## The data
***
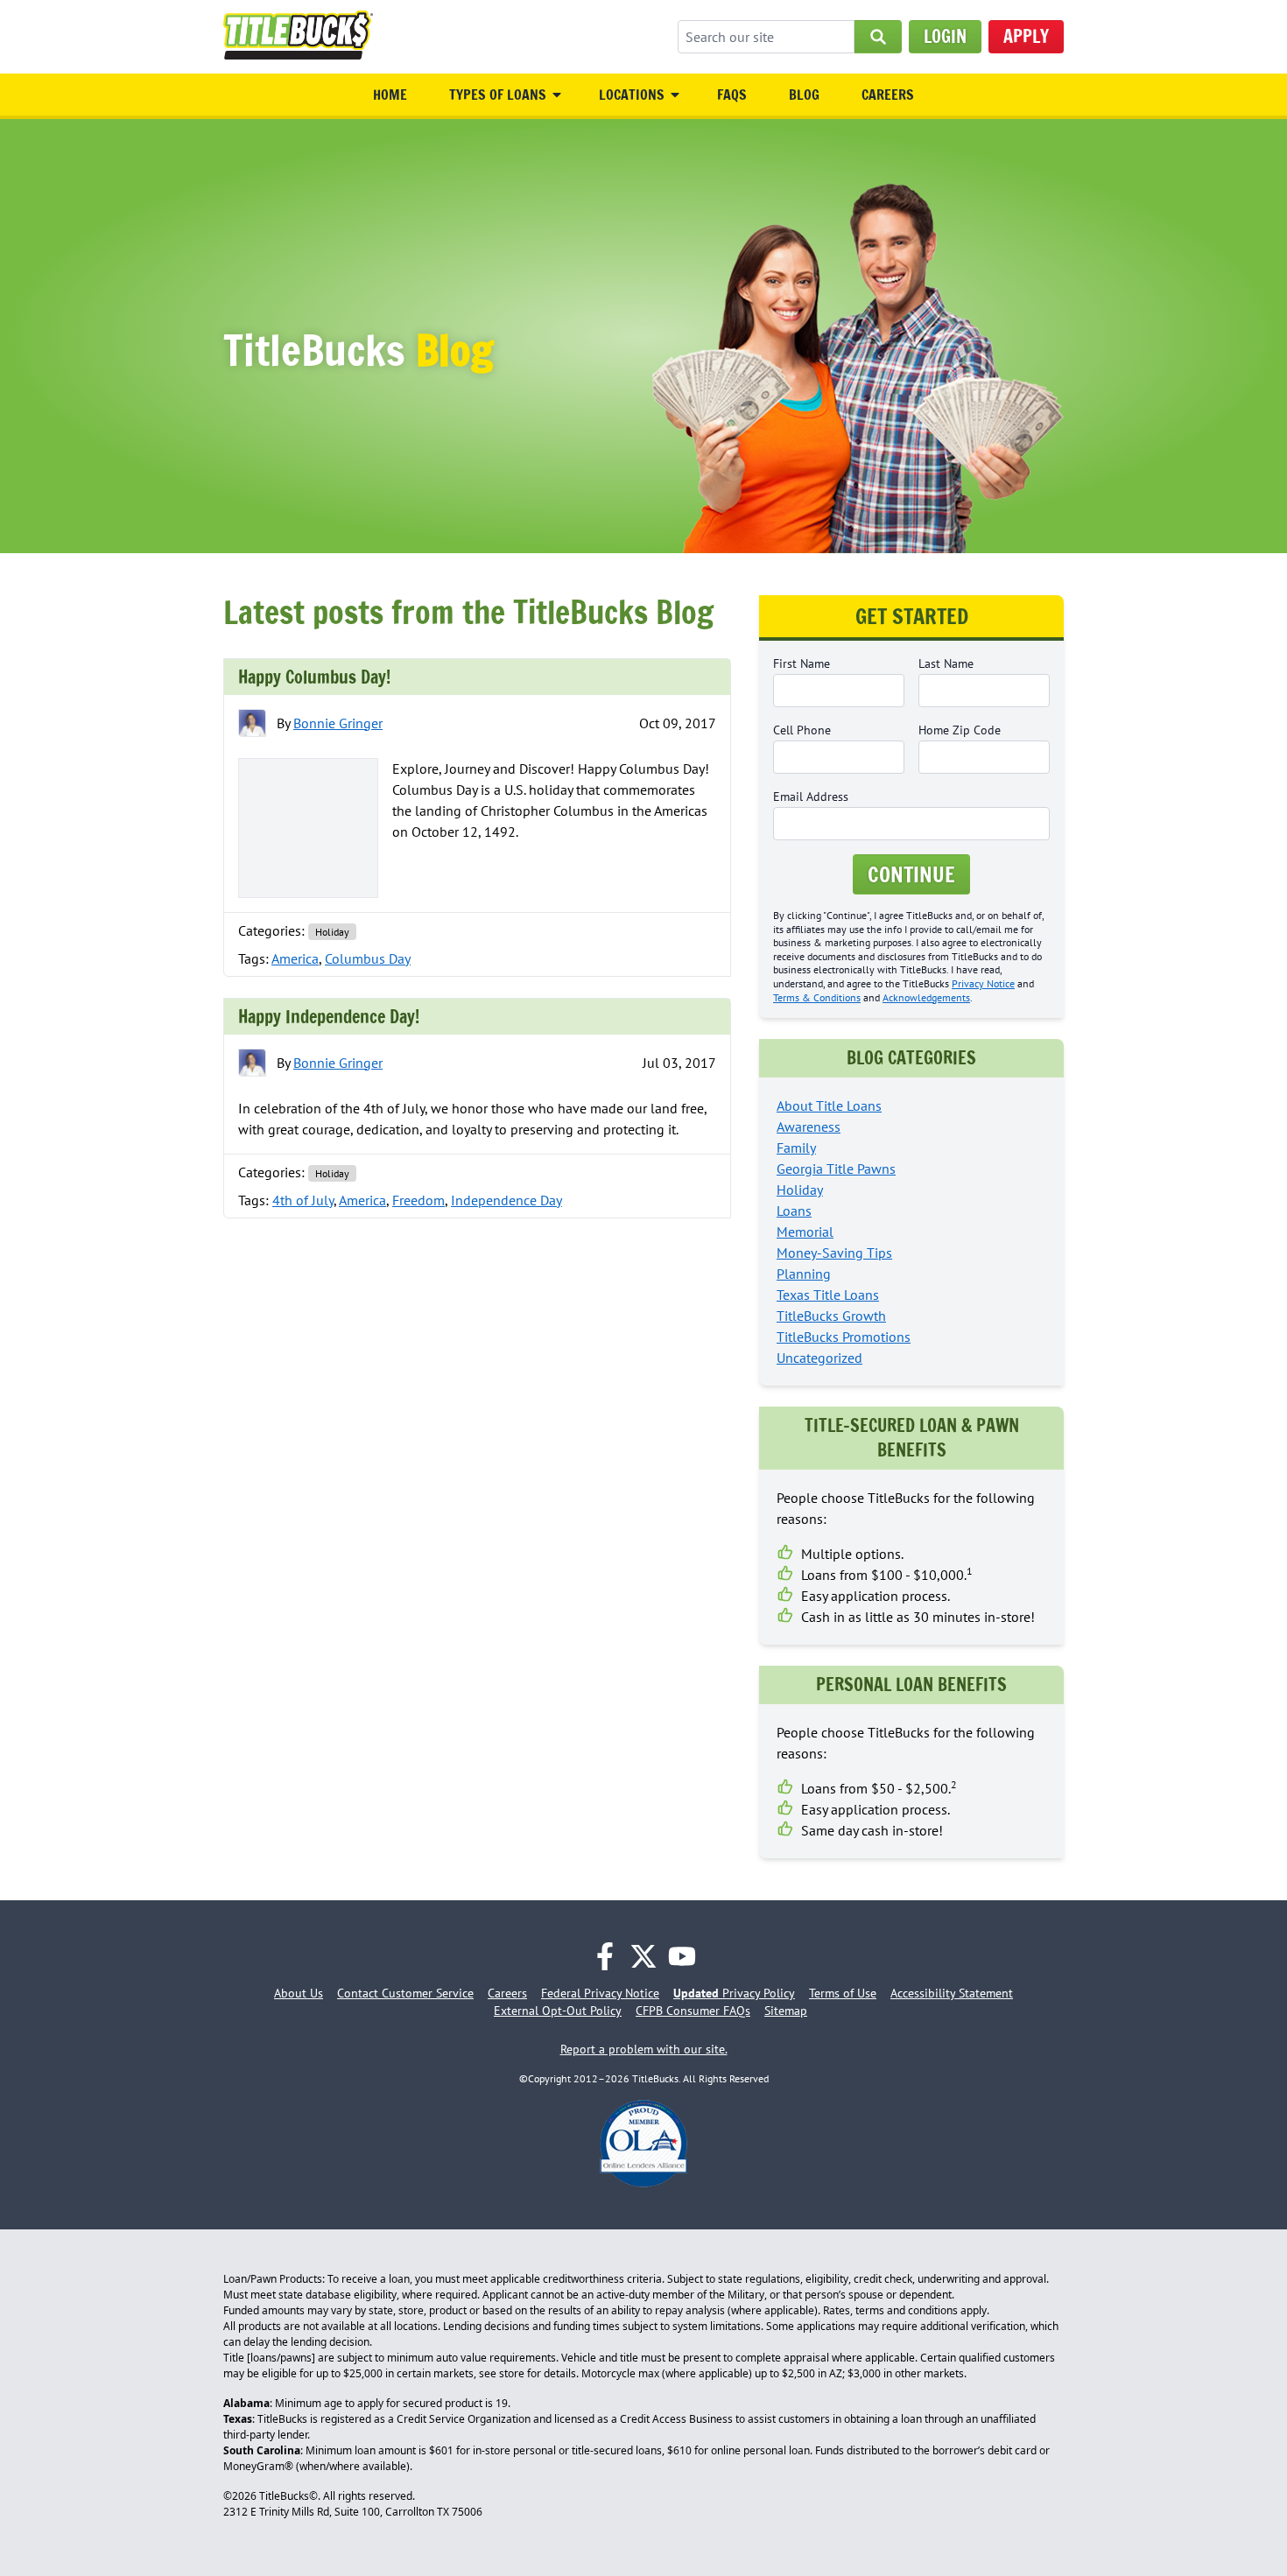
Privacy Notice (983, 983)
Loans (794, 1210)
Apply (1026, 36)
***
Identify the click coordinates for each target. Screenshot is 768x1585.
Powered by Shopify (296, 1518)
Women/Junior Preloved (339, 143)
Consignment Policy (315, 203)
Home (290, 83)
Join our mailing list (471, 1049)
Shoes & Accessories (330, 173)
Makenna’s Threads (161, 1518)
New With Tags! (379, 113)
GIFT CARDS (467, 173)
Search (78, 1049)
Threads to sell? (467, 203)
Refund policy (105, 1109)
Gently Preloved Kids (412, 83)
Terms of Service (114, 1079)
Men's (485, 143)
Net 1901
***
## Task directions
Filter the listing above for the string "Preloved" and copy every matching line.

## Output for this task
Women/Junior Preloved (339, 143)
Gently Preloved Kids (412, 83)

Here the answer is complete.